*** EXCERPT TO READ ***

Minister, Transport and Mining


Lester Michael Henry has served publically since 1980. Prior to becoming Minister of Transport and Mining in 2016, he was the Minister of Transport and Works from 2007-2011 and Shadow Minister of Transport from 1993-2007. Notably, he also served previously as Minister of Culture and Minister of Tourism. In addition to his public service, he has made significant contributions to education and literature in Jamaica, winning the Silver Musgrave Award for Literature in 1998. He also published the first integrated science books for schools in Jamaica as part of his accomplished career as a compiler, author, and publisher. He remains committed to serving his constituents and promoting youth in Jamaica.

TBY talks to Lester Michael Henry, Minister of Transport and Mining, on building up intermodal transport to support the mining industry and attracting foreign investment.

What are your priorities as Minister of Transport and Mining?

The role of the Mining and Transport Sector in Vision 2030 was laid out in 2007, when I was first minister and sought to implement a multimodal transport system, connecting road, rail, sea, and air. The railway connects all of the ports of Jamaica and, therefore, we do not need to put in that infrastructure. Rather, we are moving forward in terms of connecting the railway with other transportation, such as the East-West leg of highway 2000, which itself needs be extended further and will now be extended to Williamsfield in Manchester. That is supposed to connect Vernamfield, a World War II airfield that was only returned to Jamaica 10 to 15 years ago, with our highway network. We are pursuing that with what is called an Aerotropolis development concept, which will allow us to bring goods into the port of Kingston, put it on the railway, deliver it to Vernamfield, and then put it on the plane for the rest of the world. Vermanfield is in the reach over one billion people within a 10-hour flight. The Aerotropolis will drive the development of the cities and towns to which it is connected; therefore, Vision 2030 must relate to the growth of this development strategy. This is part of what was implemented with the North-South Highway, which was the vision when I was previously minister and has now been implemented. The rail service is already serving the mineral and mining sectors, especially the bauxite companies. The logical extension is to incorporate cargo and, by extension, passengers on those routes. An important element that gives economic growth is of course the heritage side to the railway, which can move the visitor on an excursion that is second to none. Had it not been for the railway, the mining sector would not have been able to hold its own during the downturn of the bauxite industry. Now that the value of minerals is increasing, it has led to an uptick in the importance of bauxite and limestone. There is also potential for copper and gold, and we are exploring our potential oil resources.

How does the expansion of the Kingston Container Terminal relate to your vision?

The extension of the port comes under another Ministry and is particularly important for development. We also intend to expand the reach of ports as well. That is why we show collective support rather than focus on one port. Now I want to connect the Kingston container terminal to the Cargo Airport at Vernamfield. Ian Fleming Airport is being developed to be a regional hub in the Caribbean, as air transport is going to become critically important and will connect to ports as well.

What kind of interest are you seeing from foreign international companies who want to get involved in the intermodal transport system?

The interest is expanding exponentially. We have to understand how to structure that and consolidate it. Every day I hear from about four different investment companies with the capability to develop Vermanfield. I have three representatives from overseas companies coming to see me who are ready to invest. JISCO is ready and has budgeted to spend USD1 billion each year for the next three years. The ministry must ensure investment flows do not get delayed in order to maintain investors’ interest in Jamaica. Regulations and legislation, including those in special economic zones, are important in this regard, and laws should help create a conducive business environment. Right now, I see that the generation of alternative power is creating a lot of unexpected issues and is impacting the way that power is distributed. Jamaica has to recognize that we are in competition with others and, therefore, by extension, we have to keep pace with new developments.

*** End of EXCERPT TO READ ***

### PROBLEM DESCRIPTION
From the interview with Jamaica's Minister of Transport and Mining, return the stretch from "TBY talks to" through "attracting foreign investment.", word for word.

*** DATA EXTRACT ***

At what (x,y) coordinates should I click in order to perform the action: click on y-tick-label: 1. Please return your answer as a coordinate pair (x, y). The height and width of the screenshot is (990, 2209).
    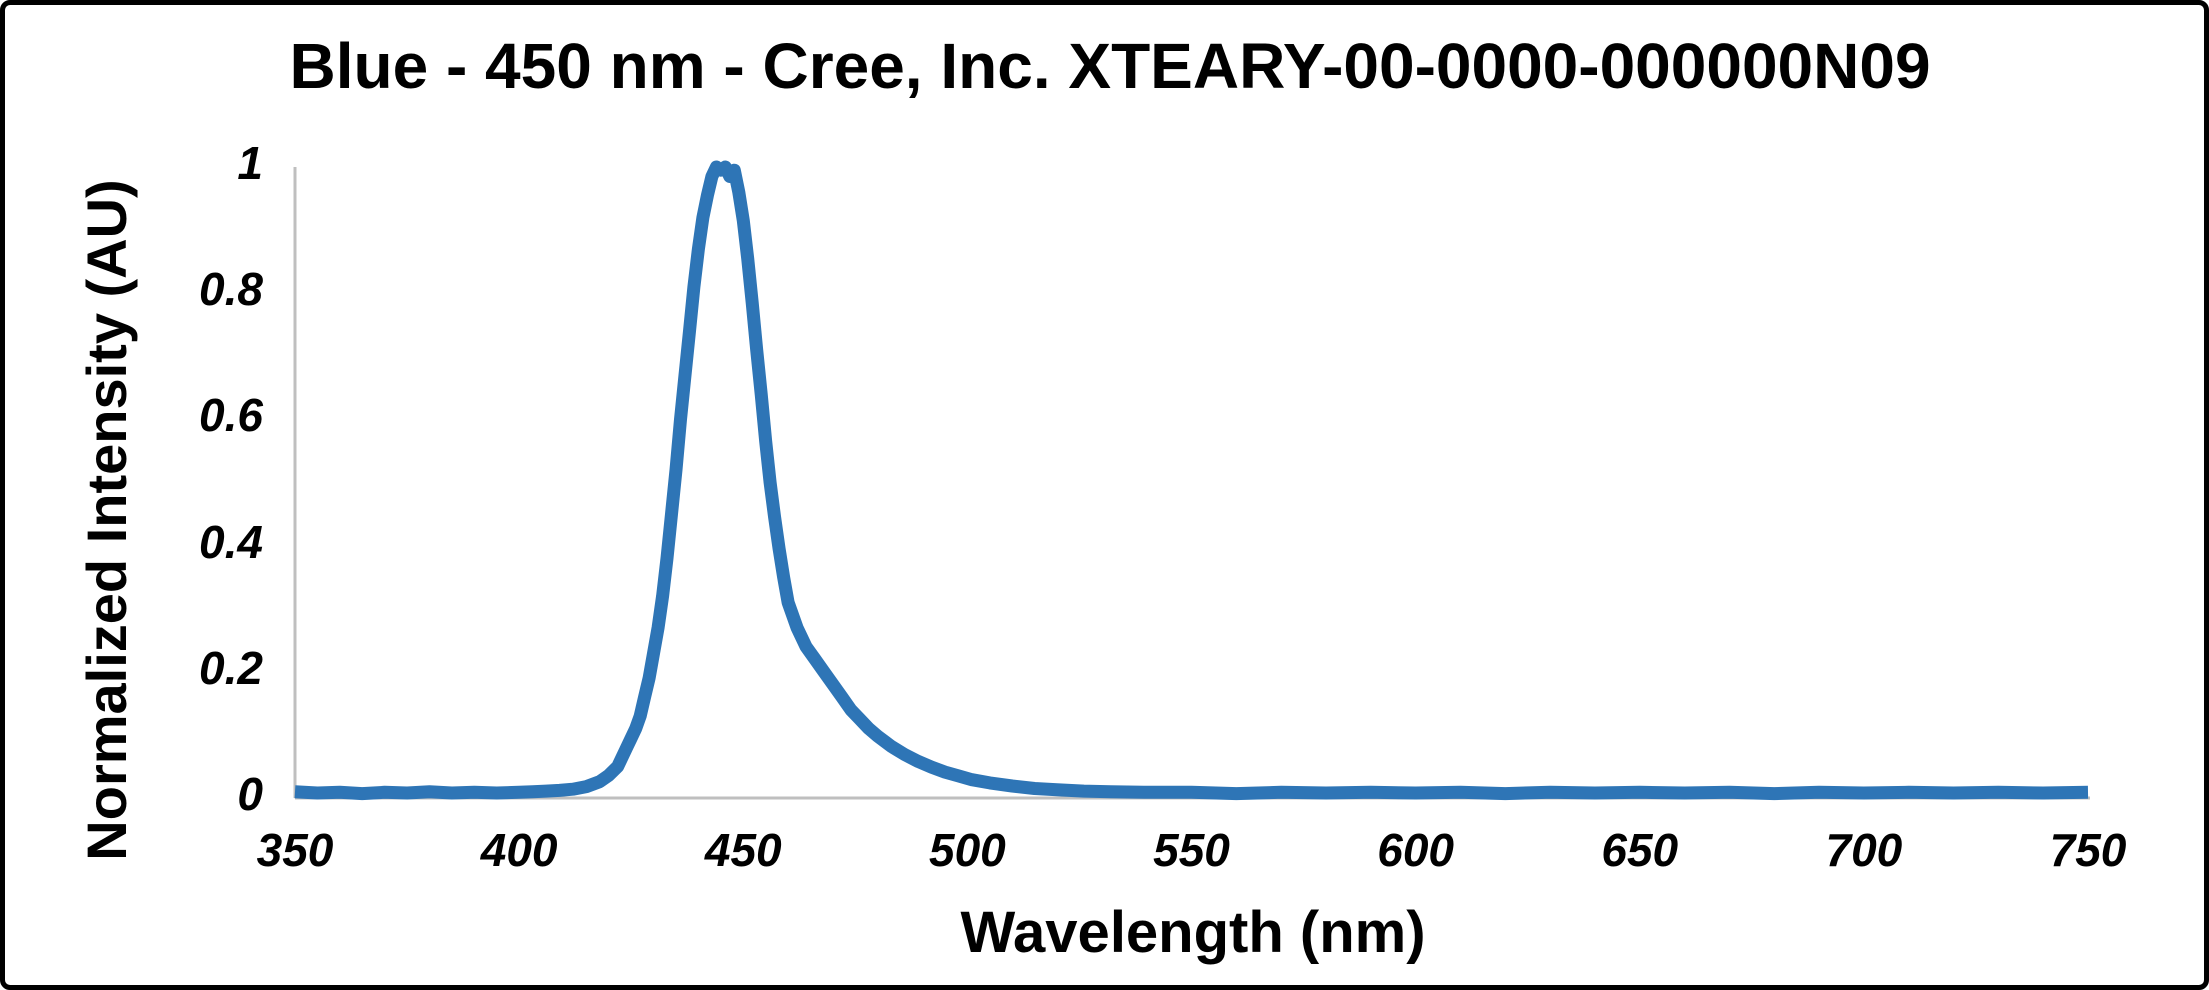
    Looking at the image, I should click on (250, 163).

*** End of DATA EXTRACT ***

### OUTPUT OF THE EXERCISE
TBY talks to Lester Michael Henry, Minister of Transport and Mining, on building up intermodal transport to support the mining industry and attracting foreign investment.